Een andere studie, die van de Advies- en Studiedienst Immobiliën van de spaarbank An-Hyp, heeft het over de waarde-evolutie van de appartementen en villa’s aan onze kust (tot en met het derde kwartaal van 1994). Belangrijkste besluit : de verkoopprijzen van de kustappartementen zijn over het algemeen licht gestegen, die van de kustvilla’s liggen iets lager dan in 1993. Over de evolutie van het aantal verkopingen in 1994 laat An-Hyp zich nog niet uit, maar CIB-man Jan Jossogne beweert dat de omzet aan verkochte nieuwbouwappartementen en bestaande flats lager ligt dan in ’93.

“Er groeide vorig jaar een evenwicht tussen vraag en aanbod. De prijzen handhaven zich op een relatief hoog peil. In het klassieke “extreme” geval van Knokke is de euforie op de plaatselijke vastgoedmarkt duidelijk voorbij. De prijzen brokkelen af. De status-quo aan de kust is goed nieuws voor de plaatselijke immobiliëninvesteerders : op de andere vastgoedmarkten was het in 1994 immers huilen met de pet op. “

GEEN EVANGELIE.

Jan Jossogne heeft echter bedenkingen bij de An-Hyp-cijfers (zie tabel) over de verkopingen van appartementen met 1, 2 of 3 slaapkamers. “Staar u alsjeblieft niet blind op de cijfers die hier voor welbepaalde types van appartementen in sommige kustgemeenten opgegeven worden. Veel van de scherpe prijssprongen in vergelijking met vorig jaar zijn namelijk een gevolg van verschuivingen in het aanbod. Wanneer promotoren voor het eerst sinds jaren weer een nieuwbouwcomplex voltooien in een kustplaats zoals De Haan, dan trekken de gerealizeerde verkopingen meteen alle statistische verhoudingen scheef. De prijsstijging van de 3-slaapkamerflats van bijna 5,3 miljoen frank in ’93 naar 6,7 miljoen in 1994 beantwoordt volgens mij niet aan de realiteit : de prijzen liggen er een stuk hoger. ” De verklaring hiervoor ligt ongetwijfeld in het feit dat An-Hyp met gegevens van notarissen werkt. Het is een publiek geheim dat de meeste kopers hun goed lager laten beschrijven dan de werkelijke verkoopprijs. Zo trachten ze een deel van de hoge registratierechten (12,5 % op de verkoopprijs) te ontlopen.

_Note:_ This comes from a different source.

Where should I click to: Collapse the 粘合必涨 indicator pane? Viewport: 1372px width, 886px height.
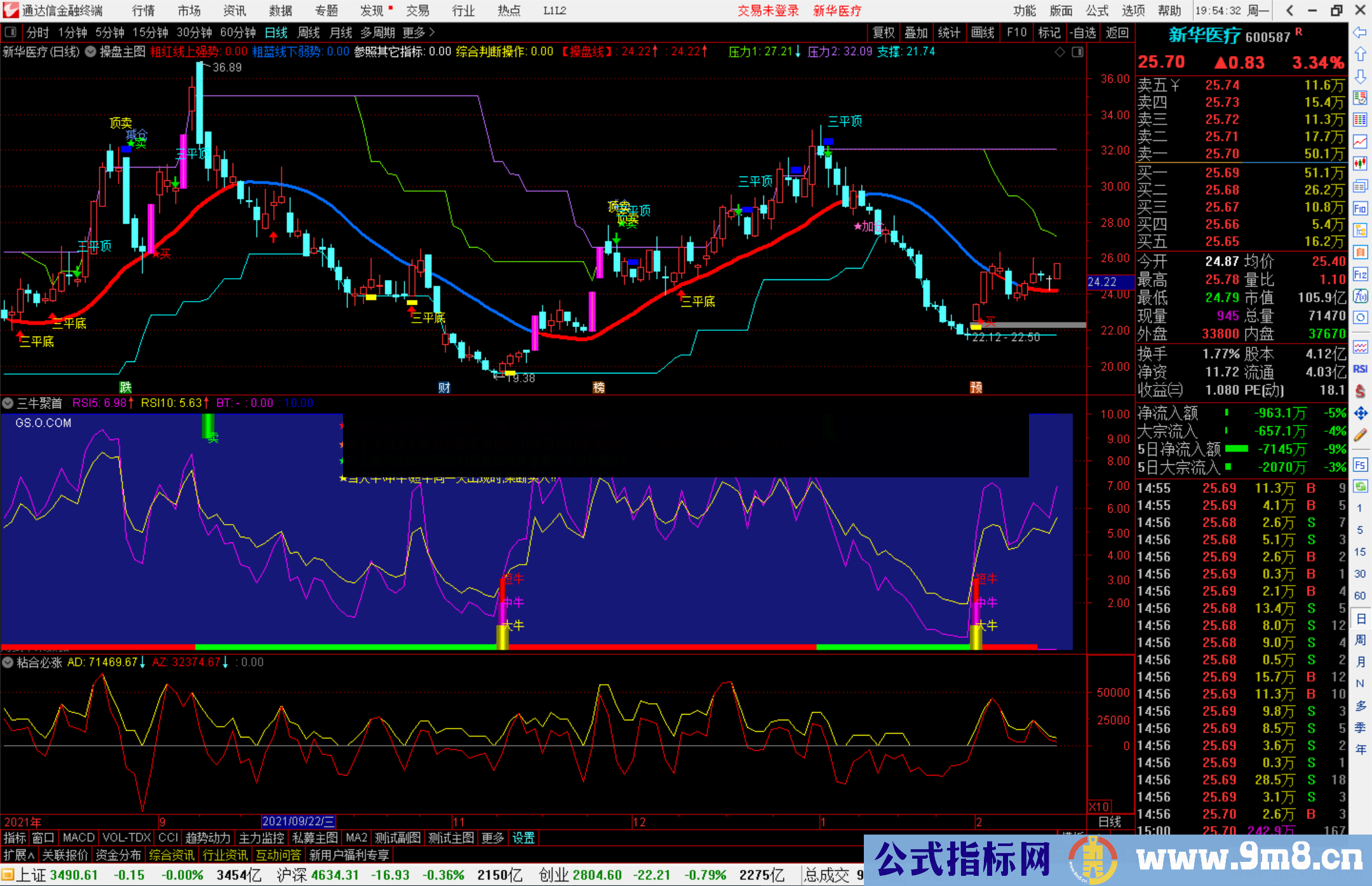tap(8, 662)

Als ander voorbeeld haalt Jossogne Westende aan. De jongste tijd heeft Westende op het vlak van nieuwbouwprojekten naar verluidt buur Middelkerke bijgebeend. In Westende is er naast het bestaande patrimonium van eenkamerflats in verouderde complexen nu ook een belangrijk aanbod aan moderne, goed uitgeruste studio’s. Dat zou de prijsstijging van 1,2 miljoen frank in ’93 tot 1,7 miljoen in ’94 verklaren.

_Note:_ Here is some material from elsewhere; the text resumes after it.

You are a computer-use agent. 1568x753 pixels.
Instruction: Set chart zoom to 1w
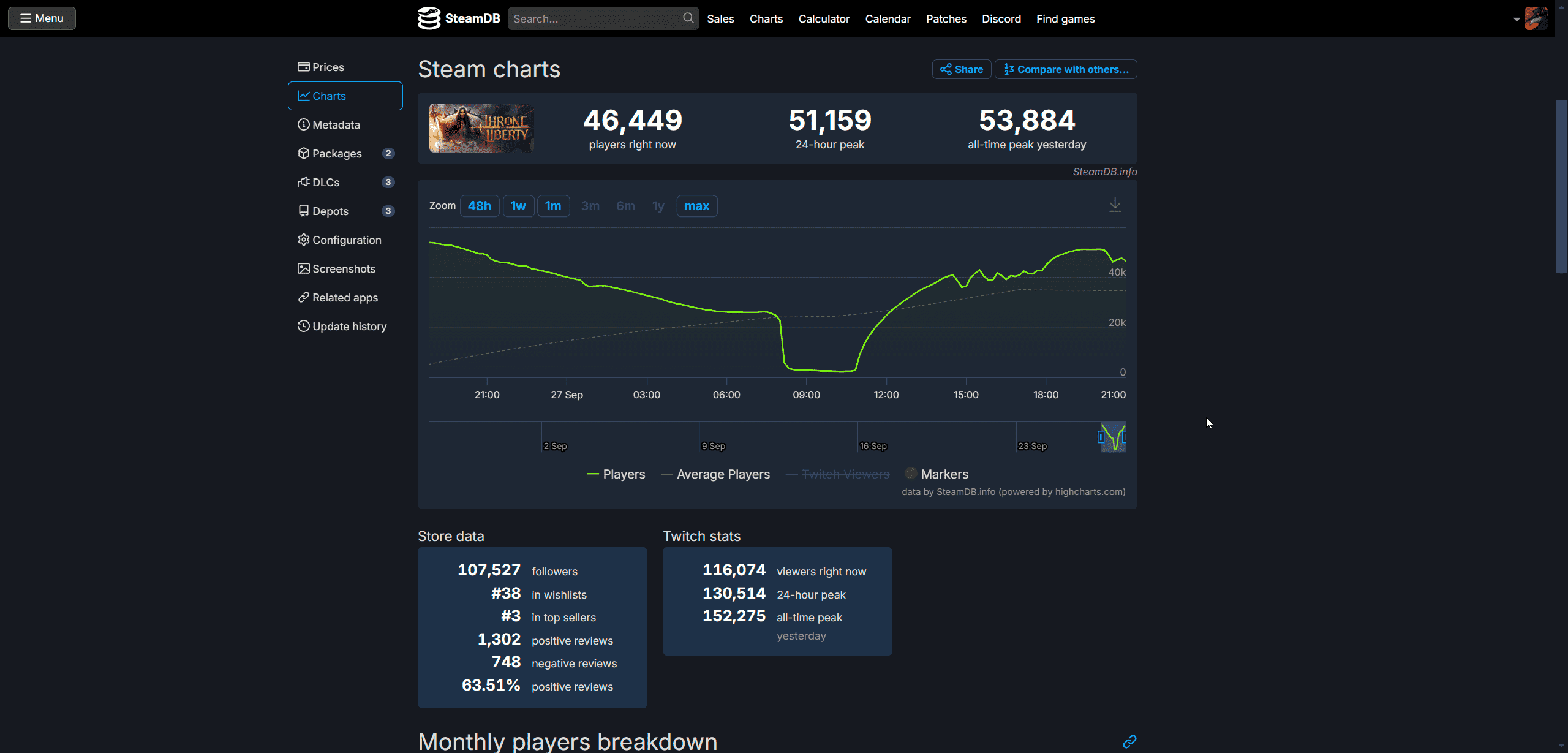(518, 206)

Heist geniet dan weer van het extreem hoge prijspeil in Knokke. Mensen aan wie de miljoenendans in Knokke niet is besteed, laten hun oog op Heist vallen. De prijs van de grote appartementen is hier dan ook schrikbarend gestegen : van 5,2 miljoen frank in ’93 tot 6,7 miljoen in 1994.

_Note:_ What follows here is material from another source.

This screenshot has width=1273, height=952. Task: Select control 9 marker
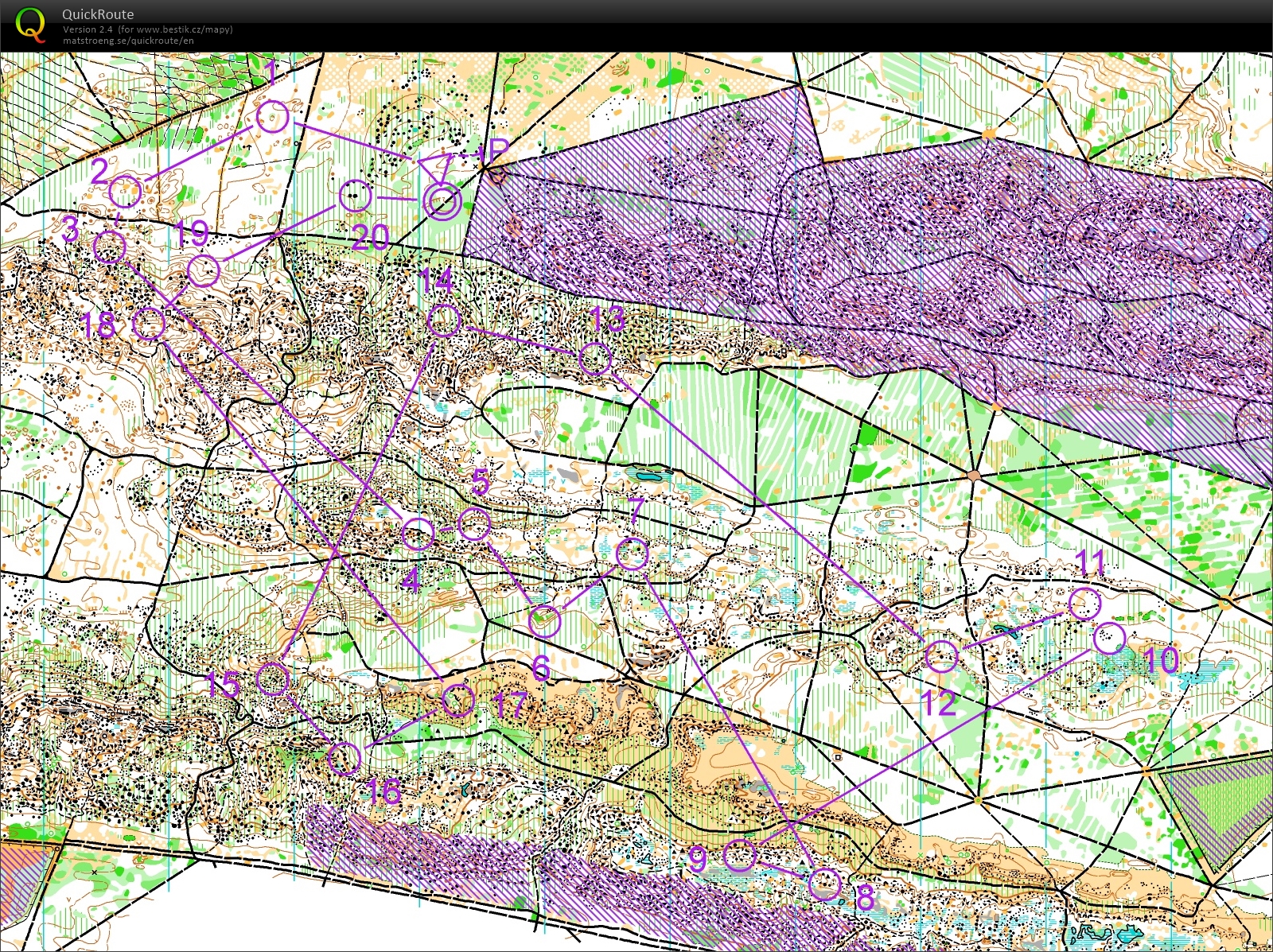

De prijsstijging van kustflats is ons inziens nog niet voorbij. Het ekonomisch herstel en bouwbeperkende maatregelen als het Duinendekreet zullen vooral de vraag naar appartementen met zeezicht nog doen toenemen. Selektief kopen, zou wel eens de aangewezen strategie kunnen zijn.

Marc Veldeman

KUSTAPPARTEMENTEN Kwaliteitspanden met zeezicht zullen in trek blijven.

JAN JOSSOGNE Het produkt “Vlaamse kust” beter promoten.